**Stated goal:** Copy the entries word for word, starting at the line that contains "Given: Collapse the" and continuing through the end of the entries. Leave the pictures out of your answer.

**Data section:**
----------
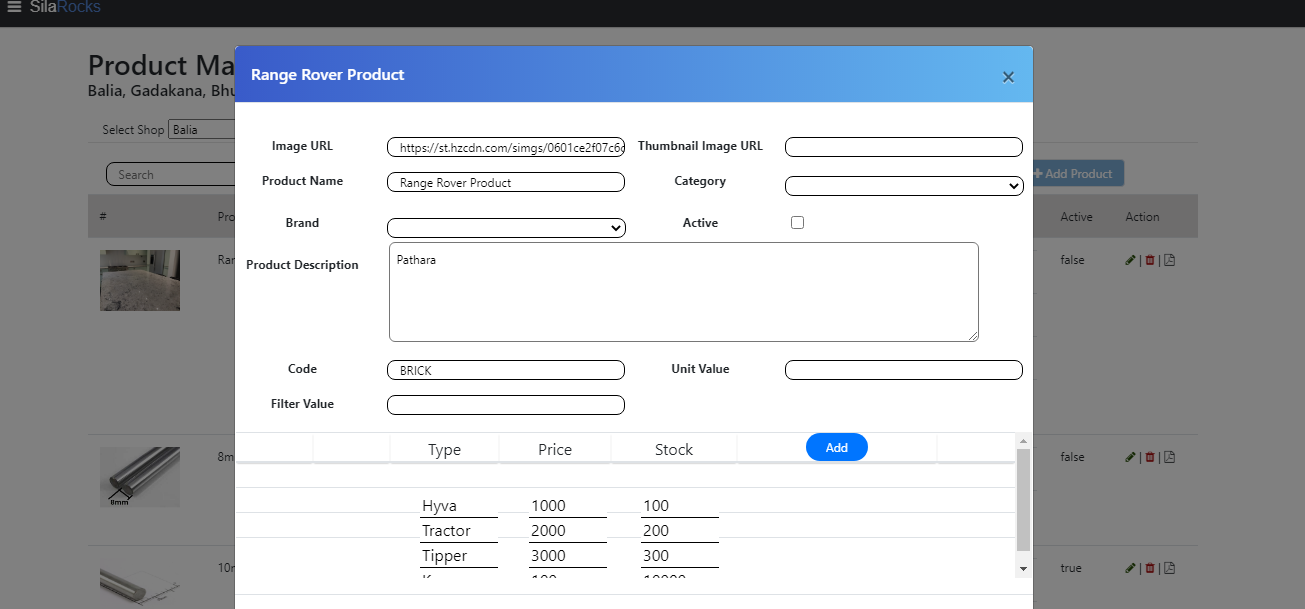Open the Category dropdown
This screenshot has width=1305, height=609.
[x=903, y=186]
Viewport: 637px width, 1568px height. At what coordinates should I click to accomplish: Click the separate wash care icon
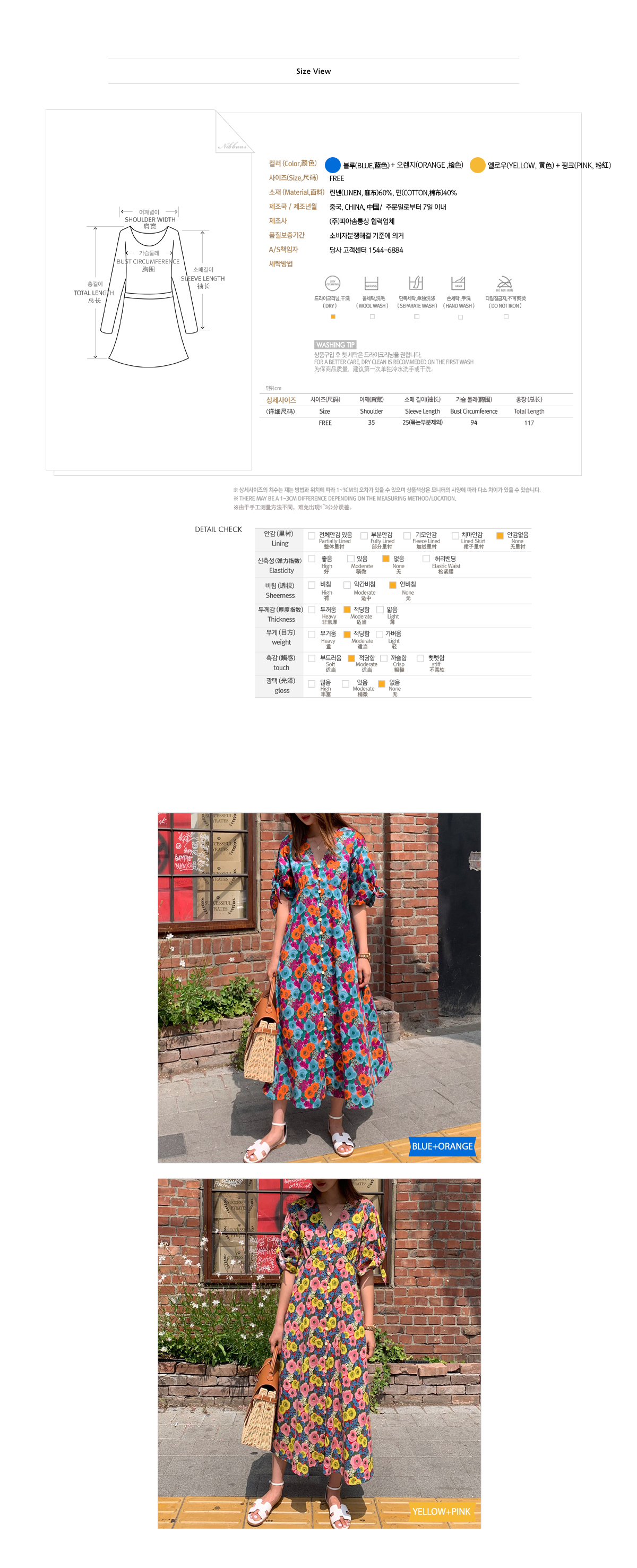point(416,283)
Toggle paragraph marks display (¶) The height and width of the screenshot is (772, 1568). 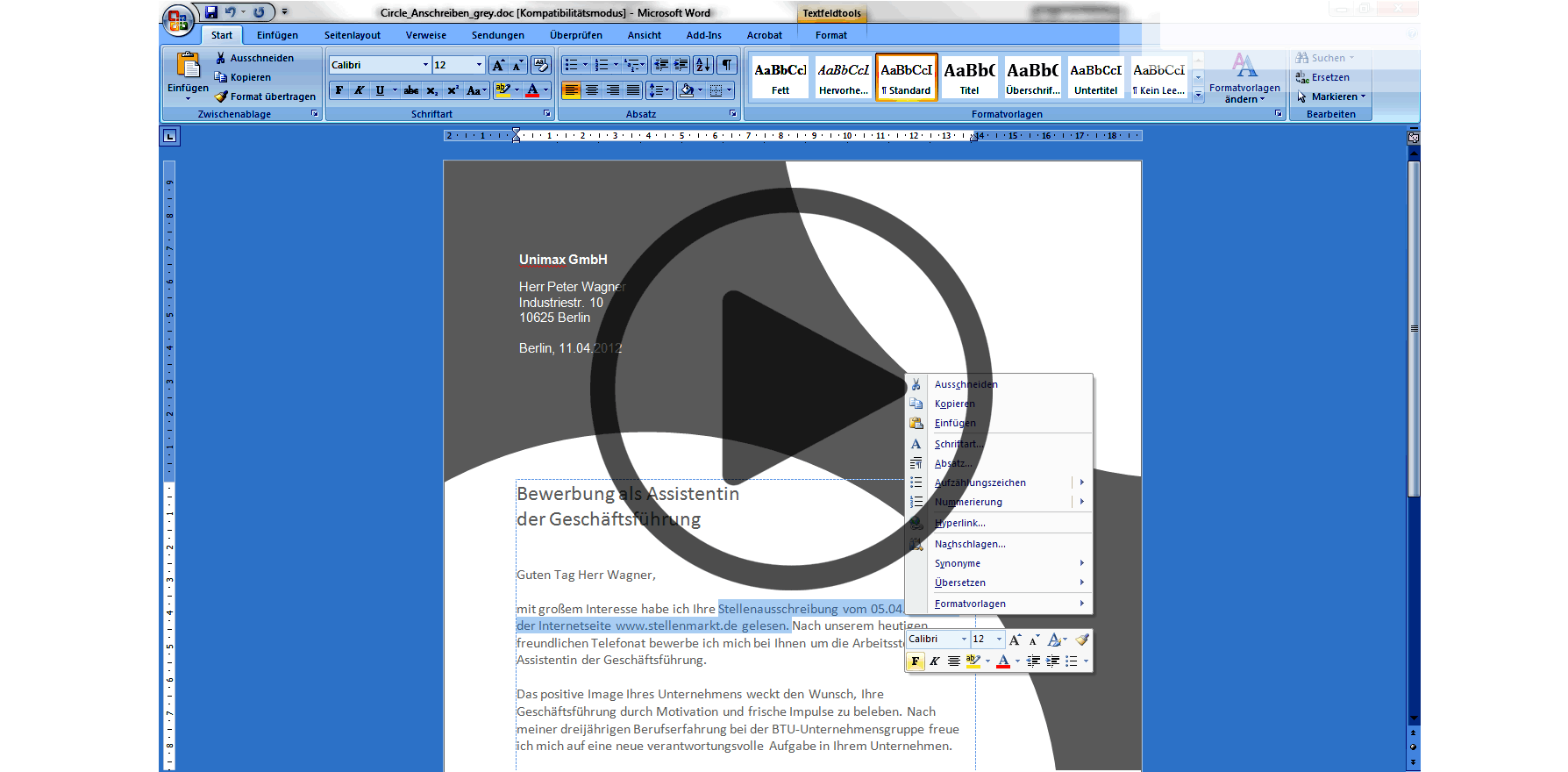pyautogui.click(x=727, y=65)
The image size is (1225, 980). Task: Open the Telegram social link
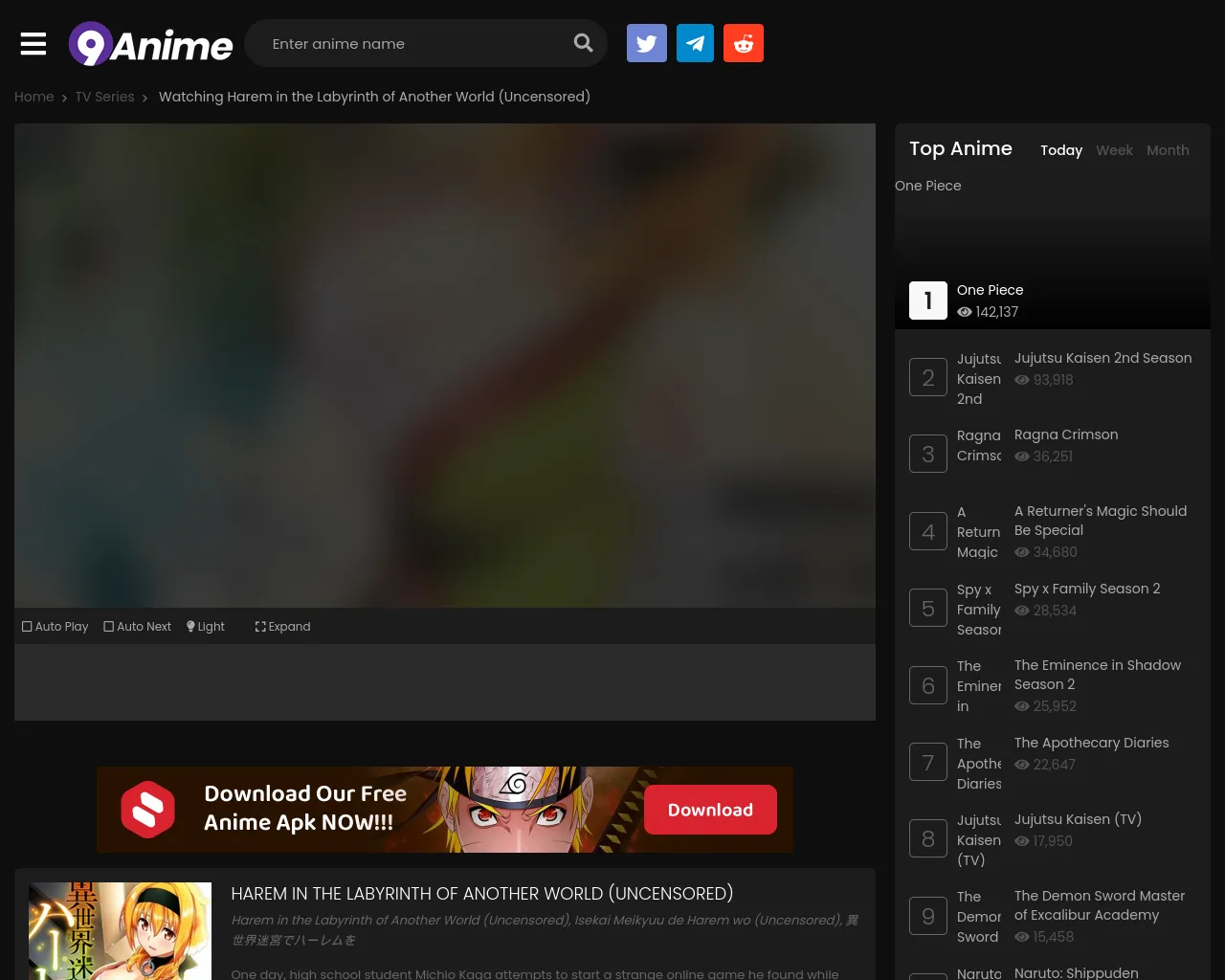click(x=695, y=43)
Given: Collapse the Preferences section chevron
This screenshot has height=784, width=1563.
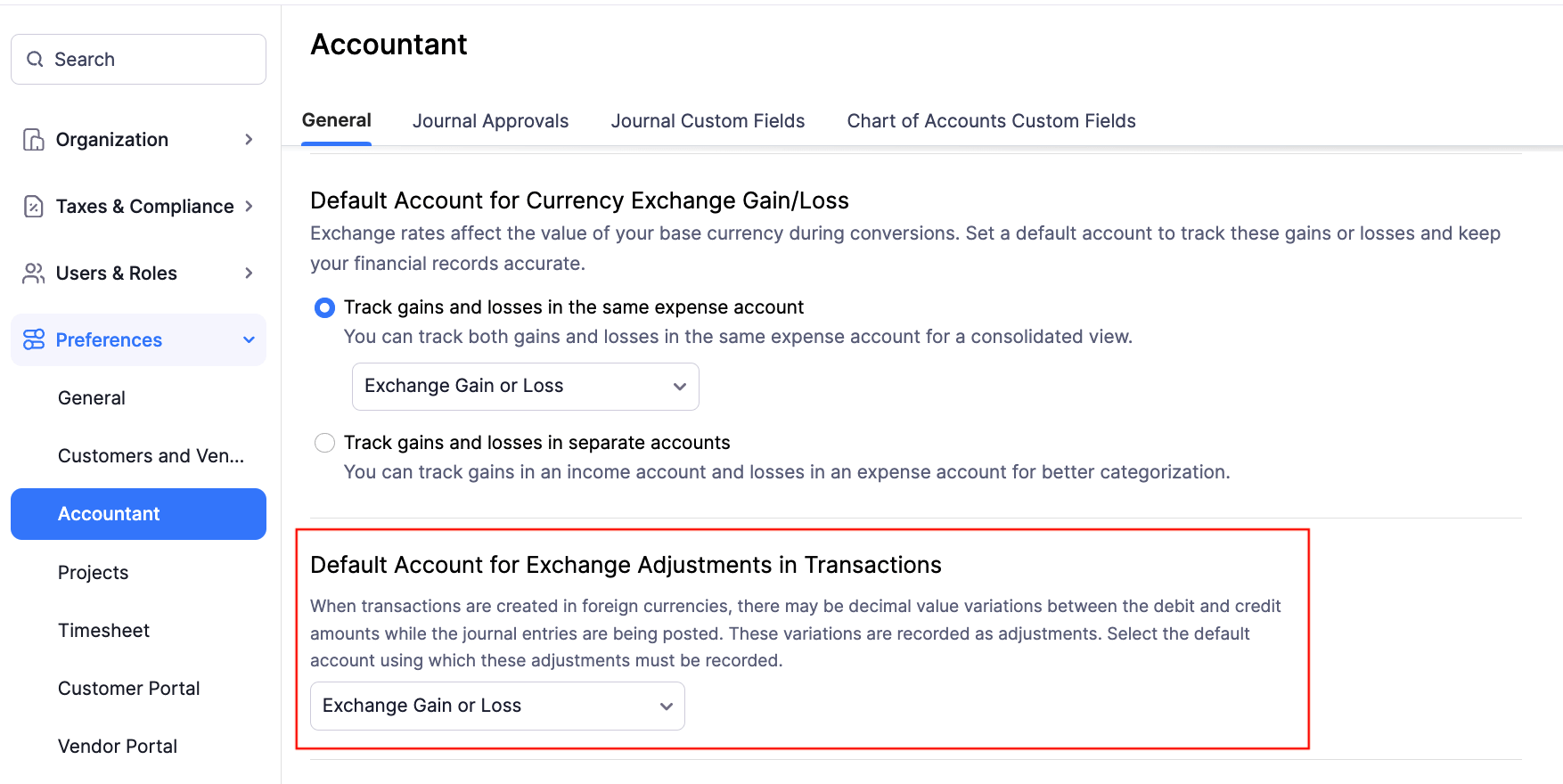Looking at the screenshot, I should [248, 339].
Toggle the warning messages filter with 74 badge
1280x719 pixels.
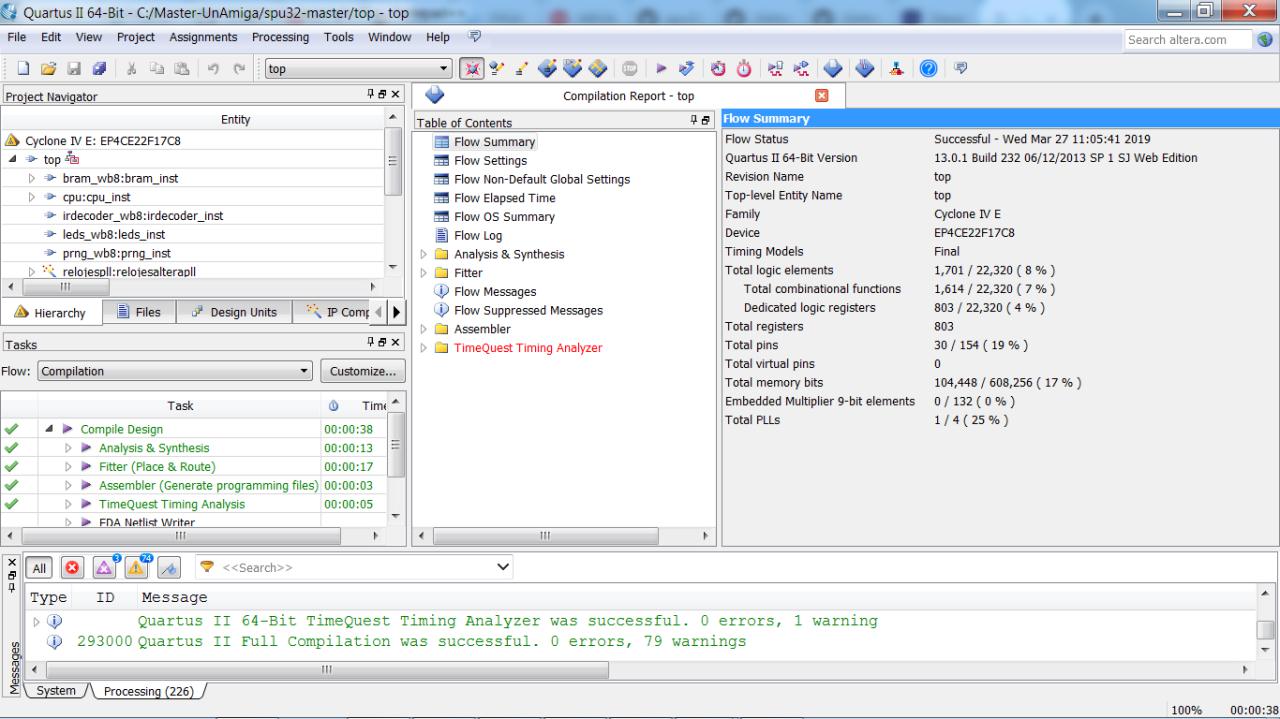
----------
**Answer to the exercise:**
Given: Collapse the Preferences section chevron
This screenshot has height=784, width=1563.
Looking at the screenshot, I should [248, 339].
Toggle the warning messages filter with 74 badge
1280x719 pixels.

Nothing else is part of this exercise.